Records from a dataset

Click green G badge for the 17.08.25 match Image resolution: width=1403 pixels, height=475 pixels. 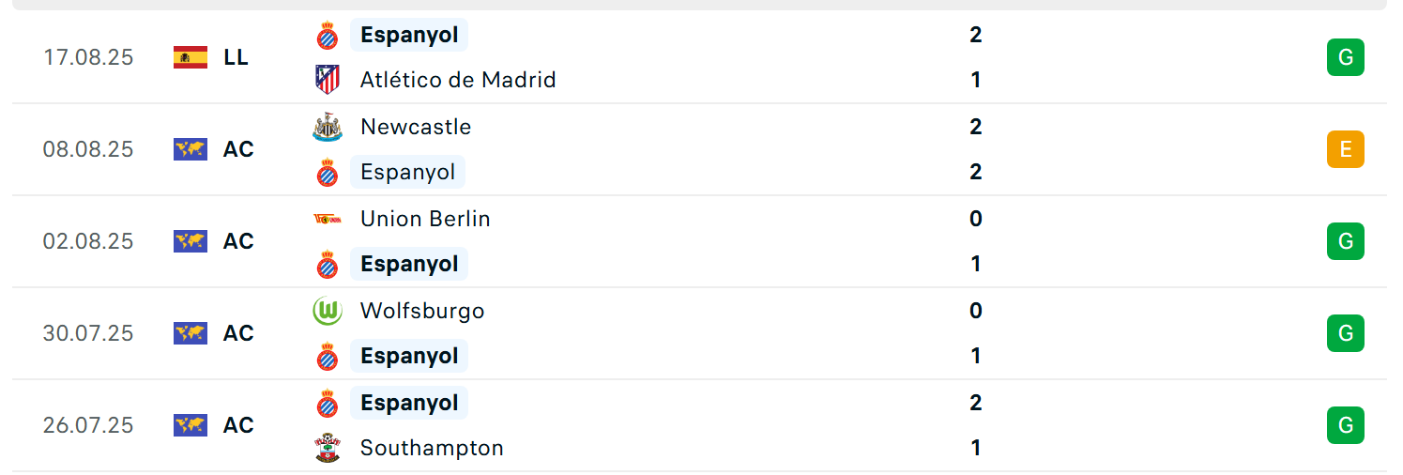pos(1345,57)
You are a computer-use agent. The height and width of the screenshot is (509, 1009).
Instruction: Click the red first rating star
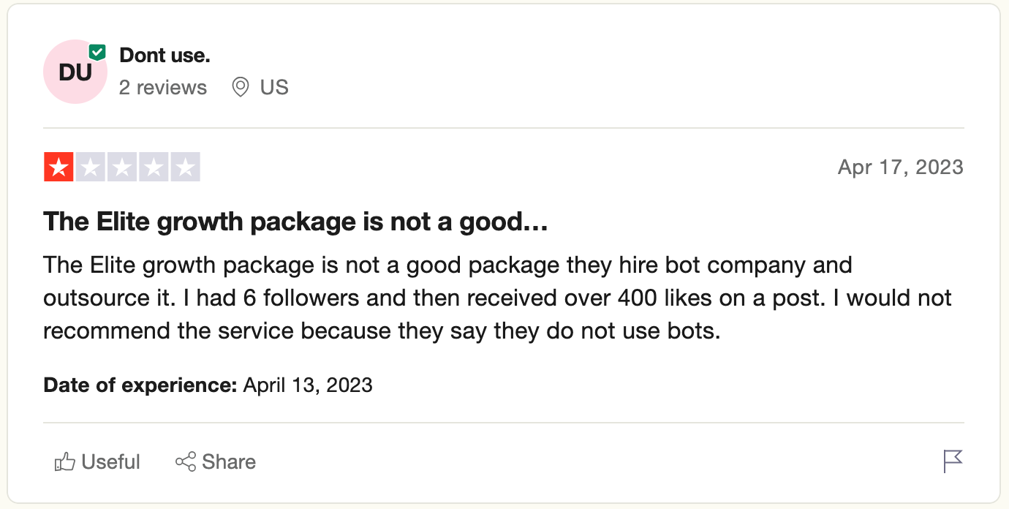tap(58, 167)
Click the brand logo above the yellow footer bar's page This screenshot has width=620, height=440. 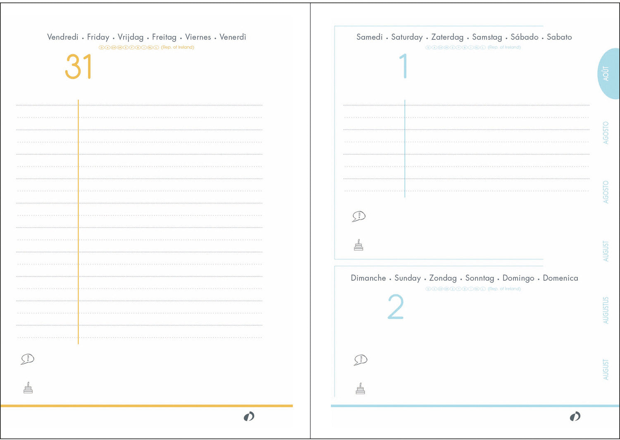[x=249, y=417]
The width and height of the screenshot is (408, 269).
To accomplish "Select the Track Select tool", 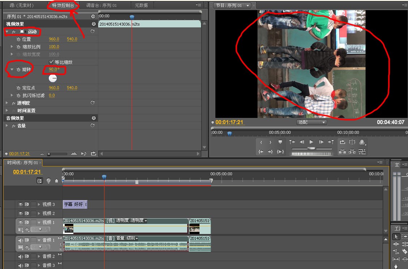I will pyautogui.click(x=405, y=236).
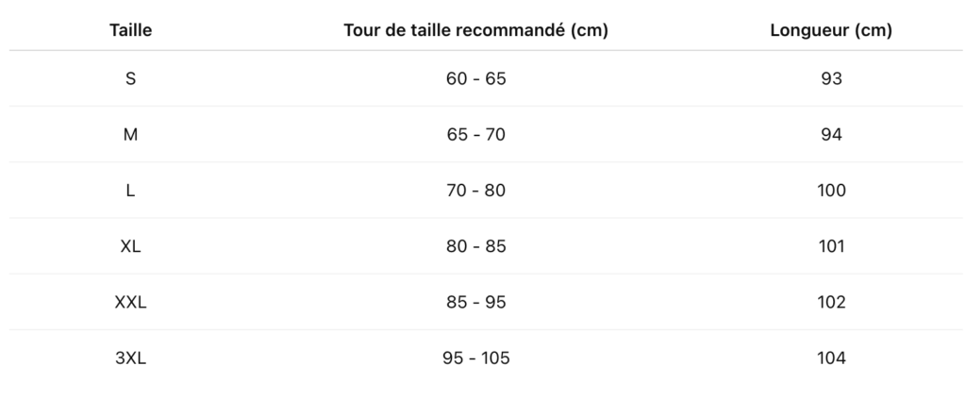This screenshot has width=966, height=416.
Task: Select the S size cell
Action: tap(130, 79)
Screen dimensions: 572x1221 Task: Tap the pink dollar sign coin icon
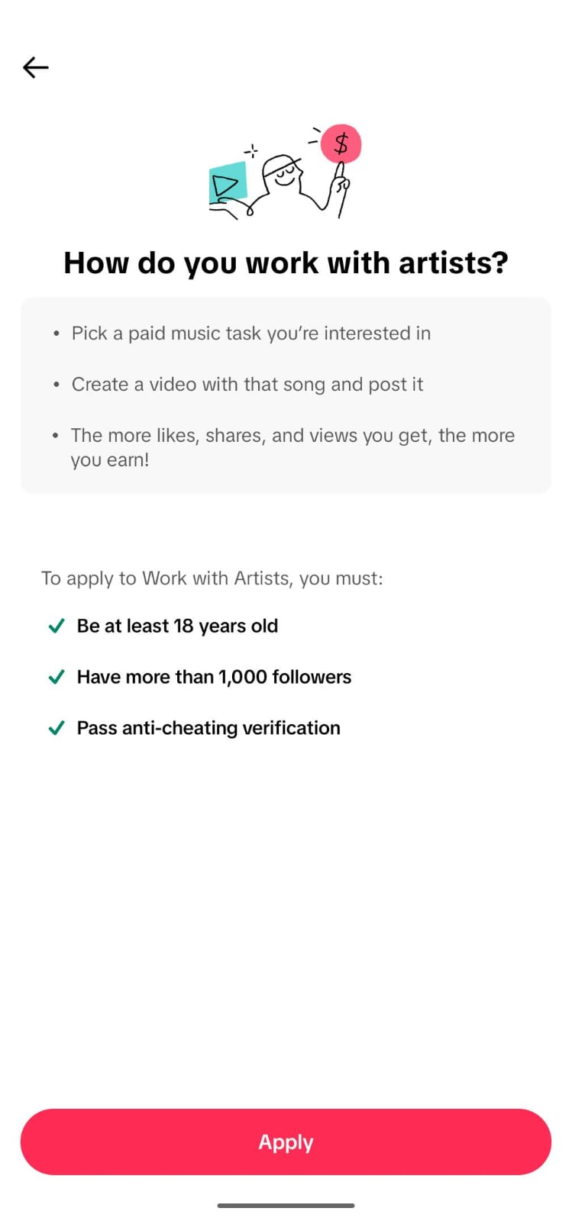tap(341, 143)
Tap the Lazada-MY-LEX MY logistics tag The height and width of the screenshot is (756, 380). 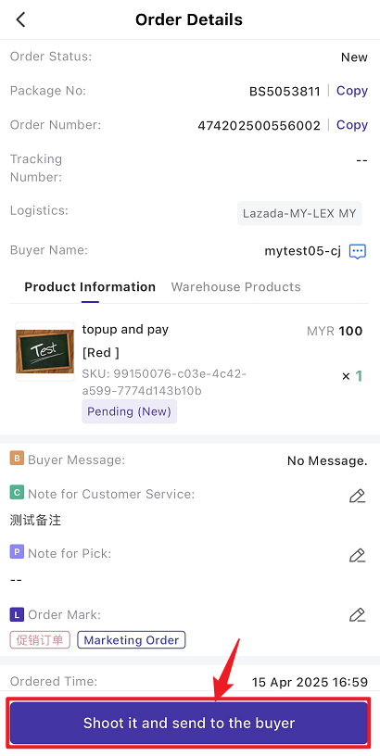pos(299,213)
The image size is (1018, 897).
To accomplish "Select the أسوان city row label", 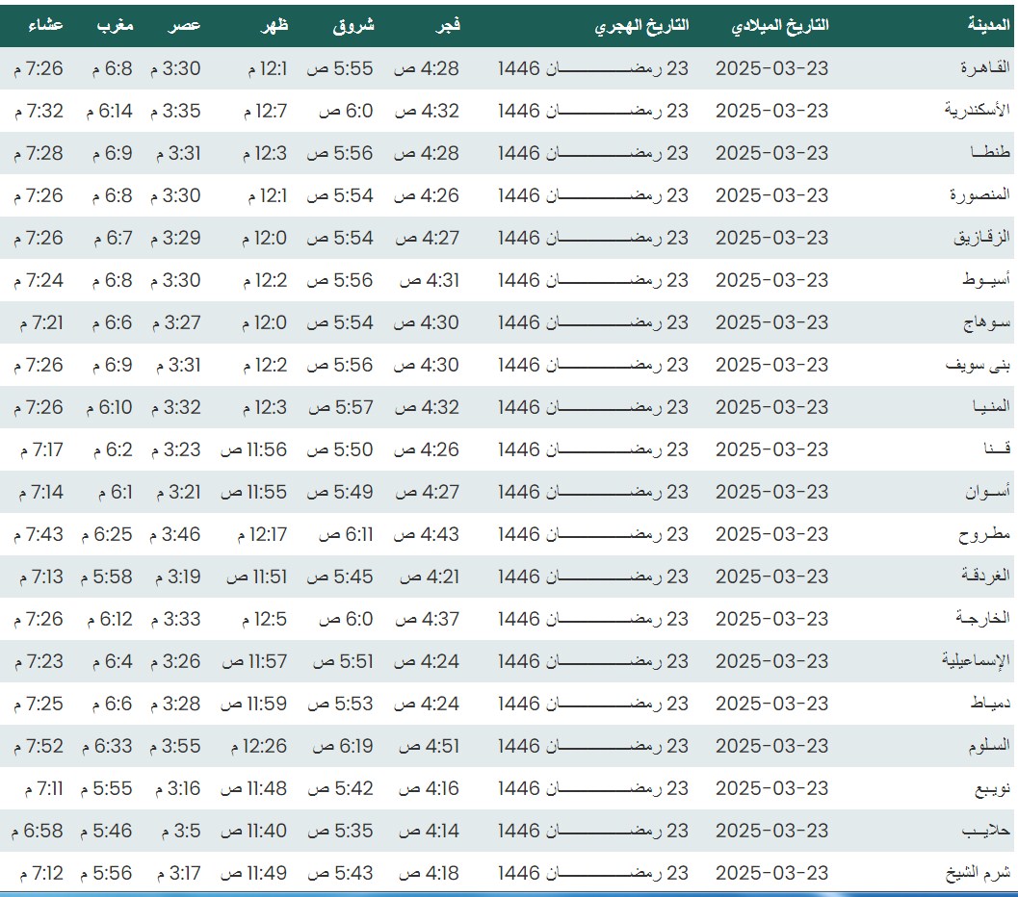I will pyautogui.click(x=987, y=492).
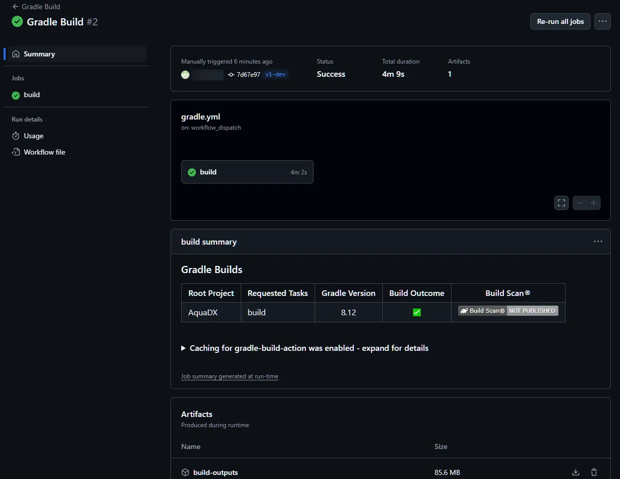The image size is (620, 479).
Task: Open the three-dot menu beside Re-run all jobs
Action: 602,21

...

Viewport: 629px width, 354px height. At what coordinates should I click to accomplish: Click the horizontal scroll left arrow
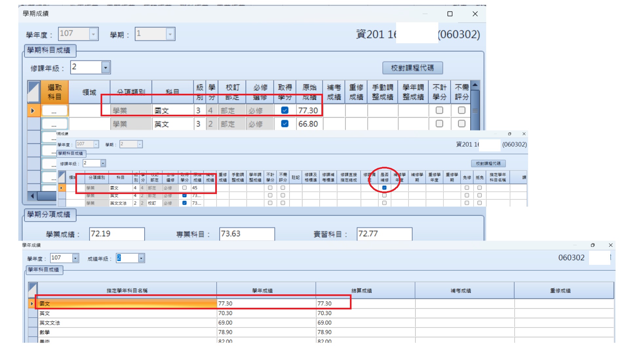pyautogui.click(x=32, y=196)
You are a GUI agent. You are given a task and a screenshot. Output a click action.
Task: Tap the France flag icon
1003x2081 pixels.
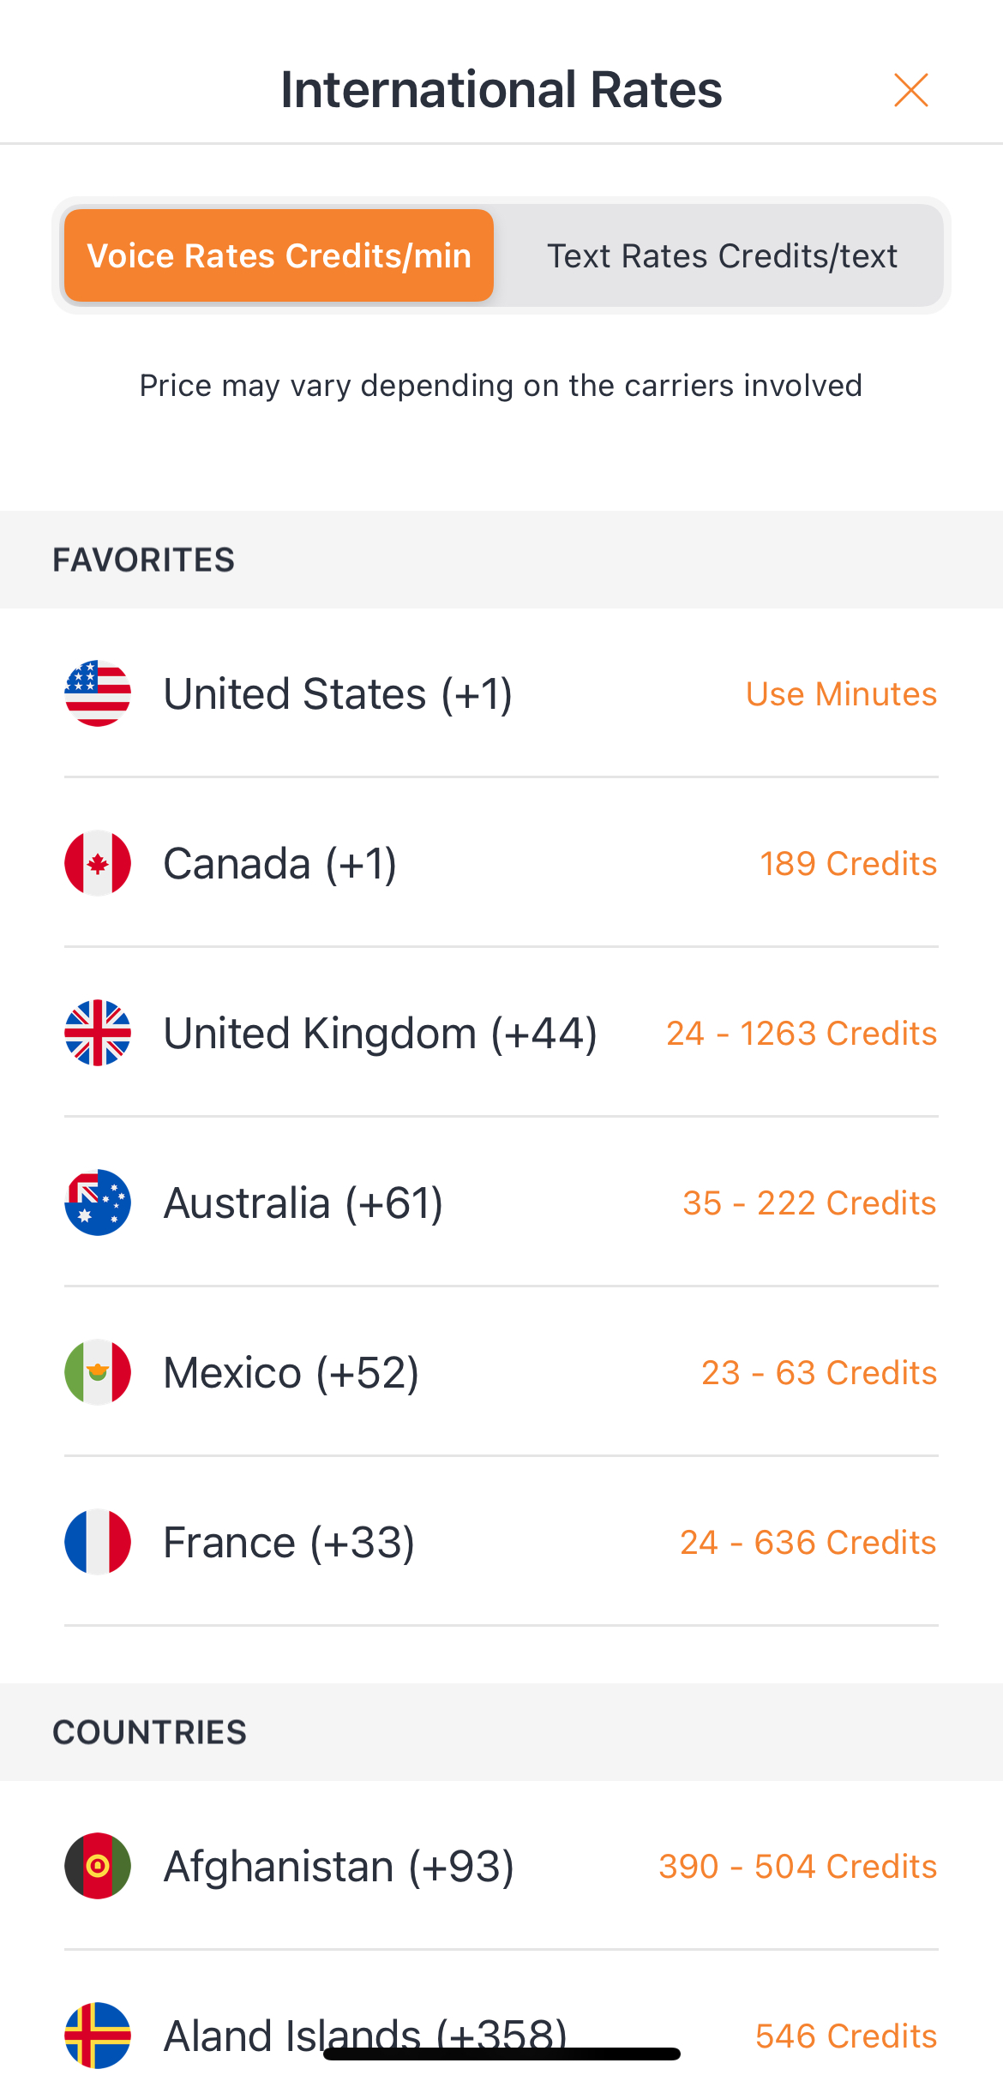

Task to carry out: Please copy the data from the line with "Viewport: 629px width, 354px" through the line with "pyautogui.click(x=32, y=196)", keeping both of those lines and leaving out the pictures.

Reply:
Viewport: 629px width, 354px height. At what coordinates should I click to accomplish: Click the horizontal scroll left arrow
pyautogui.click(x=32, y=196)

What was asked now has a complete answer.